Extract the stretch of lines that starts at the line with "Task: Open the init.js file" and ends at the last line of the data below. Give it exactly, without pictures.
*** Data for this exercise Section Begins ***
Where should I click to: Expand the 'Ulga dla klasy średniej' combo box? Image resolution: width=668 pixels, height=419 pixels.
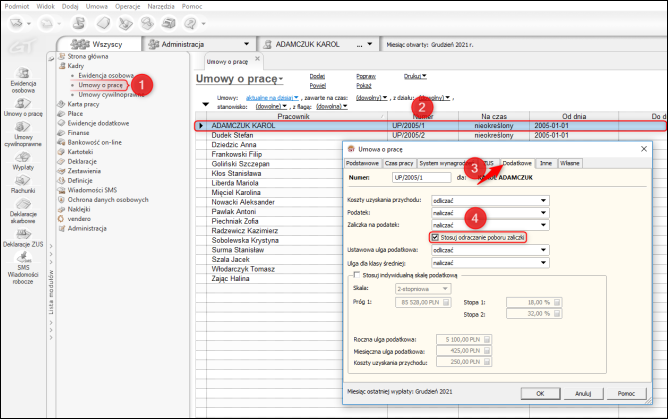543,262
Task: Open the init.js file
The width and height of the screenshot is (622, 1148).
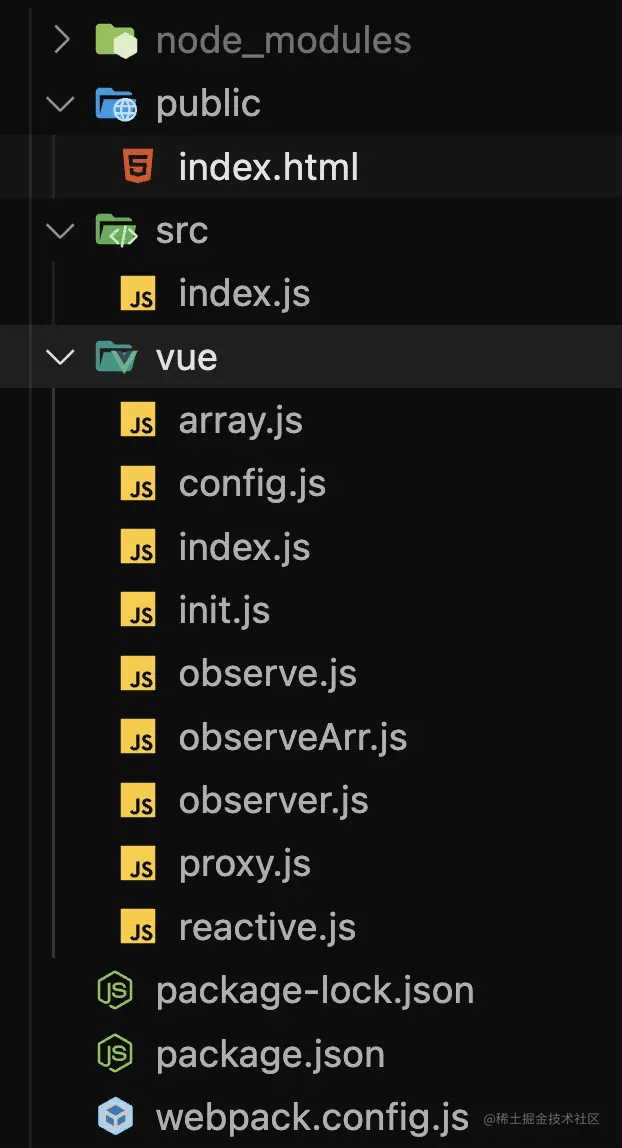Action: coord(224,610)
*** Data for this exercise Section Ends ***
— Solution for this problem —
Task: Open the init.js file
The width and height of the screenshot is (622, 1148).
Action: coord(224,610)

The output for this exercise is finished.